Thursday, May 26, 2016

Teacher Training

Here on this spot you have read about my experiences as a teacher stuck in various forms of training. I have spent days in crowded gymnasiums and cafeterias watching countless Power Point slides and eating a predictable series of boxed lunches all in the service of becoming a highly qualified teacher that kids in our schools deserve. My chief complaint has never really been the presentations or the box lunches. There is a sense of "we're all in this together" which makes it easier to live through those days spent in uncomfortable chairs. And every so often we get a kernel of something that will work in our own classrooms as we prepare to head back to our school sites with a renewed sense of purpose, or at least a sense of relief that we have lived through another round of training.
Which is why I have begun to develop this mild fantasy of federally mandated firearms training for all teachers. Rather than being issued a new teachers' edition of math curriculum or handed a list of web sites to do more reading on this or that pedagogy, we will be given eye and ear protection and led to the firing range. Over the course of the next few days, we would be instructed in the care and cleaning of our state-mandated and provided handgun. We would also have plenty of time to discuss center of mass targeting and the use of lethal force. Once basic target proficiency has been reached, then combat tactics can be added in simulated situations both inside and out. Using file cabinets for cover as well as the theory of acceptable losses will be examined as we prepare to greet the new school year locked and loaded. There will be those, of course, who object to the use of handguns in the classroom, preferring something with a little more stopping power. Why should we limit ourselves as educators to simply subduing trouble when we can put it out of its misery for good? I have seen the future and I am afraid.
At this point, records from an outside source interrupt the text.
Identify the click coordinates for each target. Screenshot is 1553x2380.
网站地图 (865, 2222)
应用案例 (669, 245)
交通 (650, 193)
Now, I don't expect this to happen anymore than I expect Hillary Clinton to be inaugurated and proceed to eliminate all guns everywhere. Donald Trumpler won't be the guy handing out guns to every Kindergarten teacher, either. It's just the fact that it has become a part of the debate. At all. "Good guys with guns" is a pretty tough sell in this day and age of excessive force and wrongful death lawsuits. How bad would things have to get before they start to get better? A call from your kid's teacher saying that he was wounded in the crossfire in the cafeteria, but the good news is that he'll still be able to take that standardized test with his good hand.
Choose carefully, America. Choose wisely.